I never wanted powers.

I just wanted them to stop.

Every morning felt like a game of survival. I'd wake up, check my face in the mirror to see if the swelling had gone down, and then pull on the same gray hoodie — the one with the long sleeves that could hide bruises.

I thought if I made myself small enough, invisible enough, maybe they'd get bored.

They never did.

Today was no different. I stepped into the hallway of Eastview High and immediately felt the weight of it — the sideways glances, the snickers, the shifting shadows of people who always moved just close enough to remind me I didn't belong.

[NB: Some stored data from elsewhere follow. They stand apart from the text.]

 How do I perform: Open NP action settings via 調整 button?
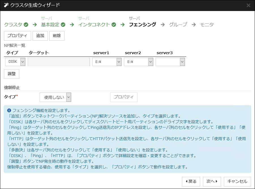coord(11,74)
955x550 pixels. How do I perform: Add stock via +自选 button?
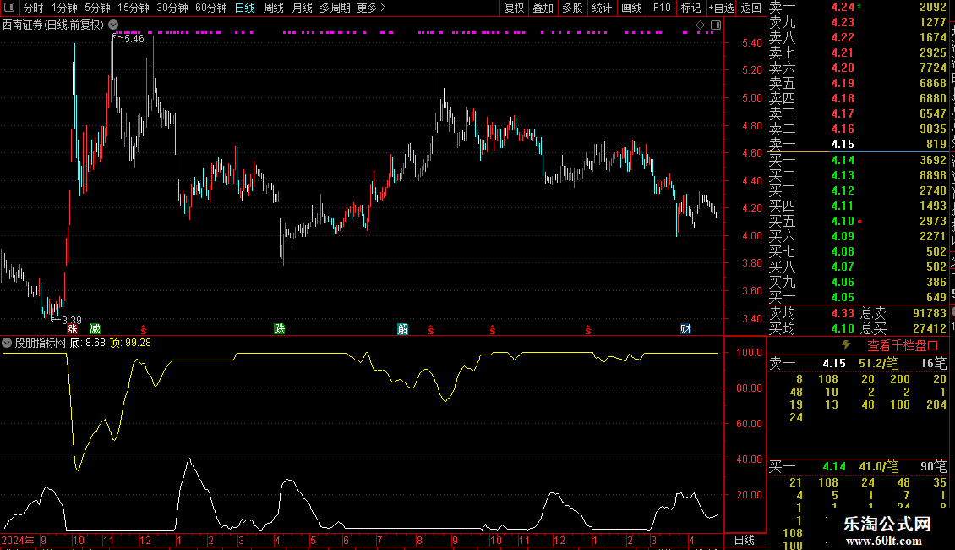722,8
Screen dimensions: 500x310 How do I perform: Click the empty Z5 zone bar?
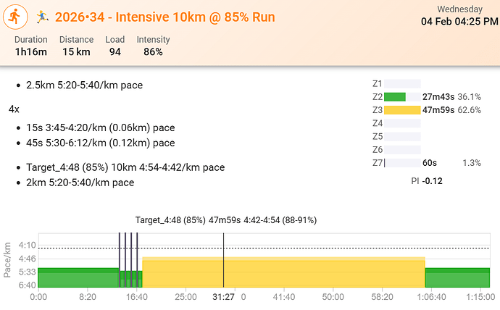point(402,136)
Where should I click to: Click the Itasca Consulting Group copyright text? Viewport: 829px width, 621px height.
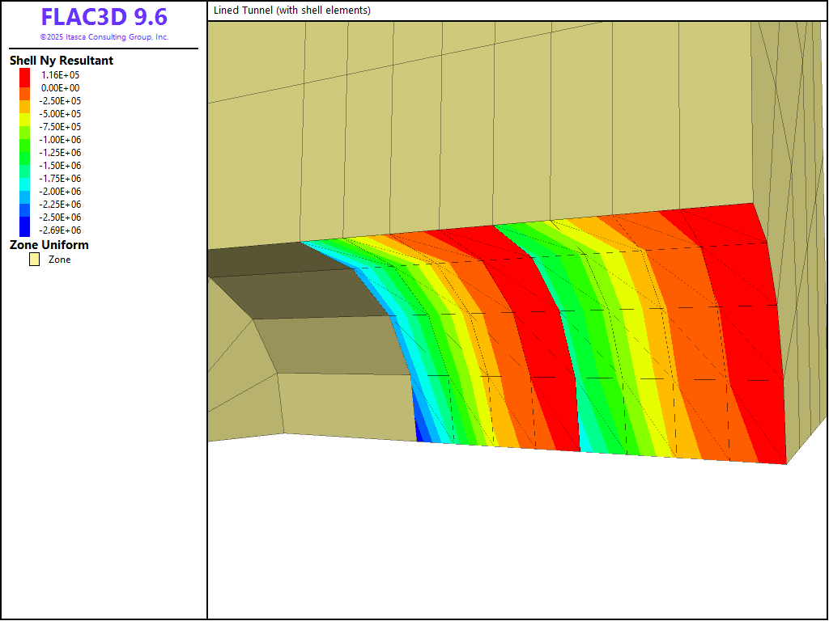pyautogui.click(x=104, y=37)
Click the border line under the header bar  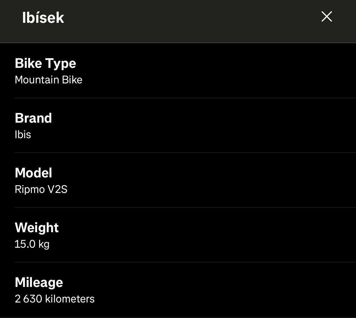click(178, 43)
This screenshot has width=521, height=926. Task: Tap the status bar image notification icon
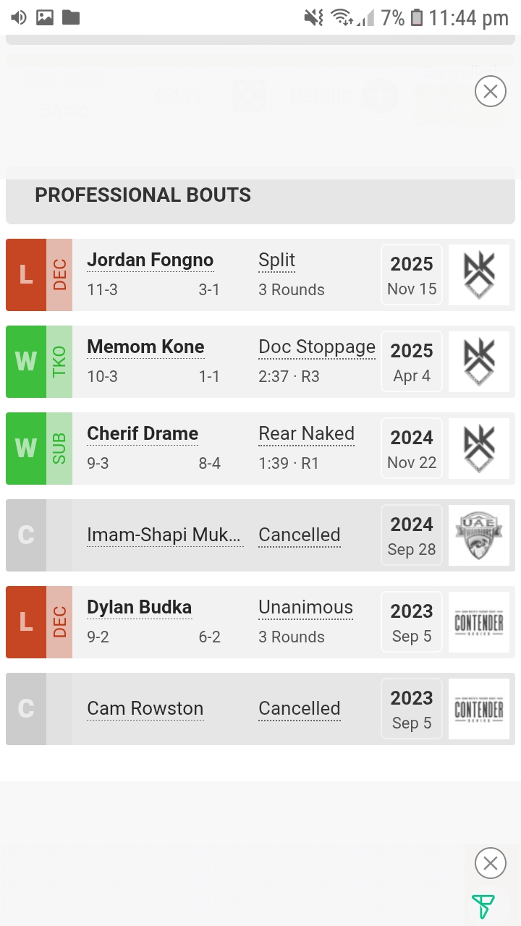(45, 17)

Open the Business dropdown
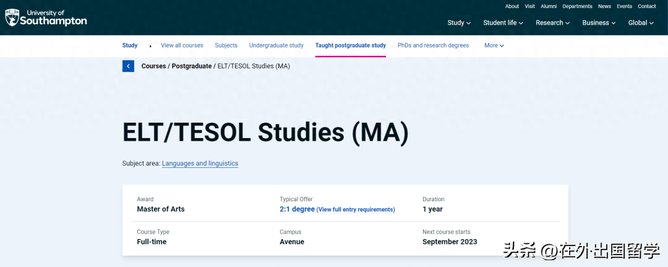pos(599,23)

I kept my head down and walked.

Then came the trip.

A foot. Always a foot.

I hit the floor hard, palms slapping against cold tile. My books exploded across the hallway like birds in flight. Laughter. Always laughter. Like it was a performance, and I was the joke they never got tired of.

"Oops," said Marcus, the biggest of them. "Did the floor jump at you again, Reyes?"

He picked up my glasses and inspected them like they were trash. Then he snapped one of the arms clean off and dropped them at my feet.

The hallway blurred. Not just from the cracked lenses. Something deeper, in my chest. A pressure. Like my ribs were holding in something bigger than bones and lungs.

I didn't say anything. I never did.

I just gathered my books, one by one, as they walked off laughing, already bored with me. The last thing I saw before turning away was my reflection in the trophy case glass.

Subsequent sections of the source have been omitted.